In his opening remarks, Luis Elizondo, a former military intelligence official, lambasted the intelligence community for its decades of “excessive secrecy” around UAP reports – “all to hide the fact that we are not alone in the cosmos,” he said. Elizondo resigned and went public in October 2017 after 10 years of running a Pentagon program to investigate UFO sightings.
Timothy Gallaudet, a retired rear admiral in the U.S. Navy; and Michael Shellenberger, a journalist who publishes the “Public” newsletter on Substack, also alluded in their testimony to images of UAP in the government’s possession that have yet to be made public.
Michael Gold, a former NASA associate administrator, was the fourth witness to testify.
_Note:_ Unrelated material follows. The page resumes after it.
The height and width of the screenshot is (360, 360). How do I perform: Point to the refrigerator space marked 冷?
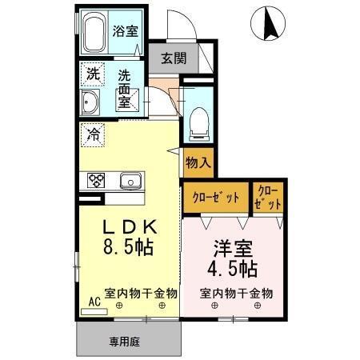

Elizondo, Gallaudet and Gold are all scheduled to appear May 1 during the UAP briefing. Elizondo is on the Disclosure Fund’s board of directors, while Gallaudet joined the organization’s advisory board in February 2025.
“I believe we as Americans can handle the truth,” Elizondo said in November, “and I also believe the world deserves the truth.”
Leader of Pentagon’s UAP office testifies
Days after the hearing – which also included reinforced claims of an active military program to retrieve downed alien spacecraft – the leader of the Pentagon’s office to investigate UFOs provided testimony of his own.
That agency, the All-Domain Anomaly Resolution Office (AARO,) came under heavy fire at the hearing when the witnesses blasted it for what they claimed were secrecy and spreading misinformation.
Many sightings AARO has historically investigated are reported by military fighter pilots, some of whom have captured footage on jets’ cockpit gun cameras of UAP. But so far, the agency has repeatedly denied finding any evidence that the craft were extraterrestrial in nature.
Jon T. Kosloski, the newly-appointed director of AARO, reinforced those findings when he testified Nov. 19 in a Senate hearing, saying the office “has not discovered any verifiable evidence of extraterrestrial beings, activity, or technology.”
National Archives releases some UFO records
The impending briefing also comes after the National Archives released in late April some records related to reports of UFOS.
The National Archives was required to release the trove under a provision included in an annual defense policy bill directing the executive branch to declassify certain records.
But not all who have long pushed for UFO transparency were happy with what was made public. That includes Avi Loeb, an astrophysicist at Harvard University who made headlines in August 2023 when he claimed that remnants of a meteor he and a team recovered in the Pacific Ocean were interstellar in origin.
The reports “contain limited data that cannot be verified,” Loeb, who is among the scheduled slate of speakers at the UAP Disclosure Fund event, wrote in a post on Medium. “Since the sky and oceans are not classified, it makes more sense to collect new and better data on millions of objects.”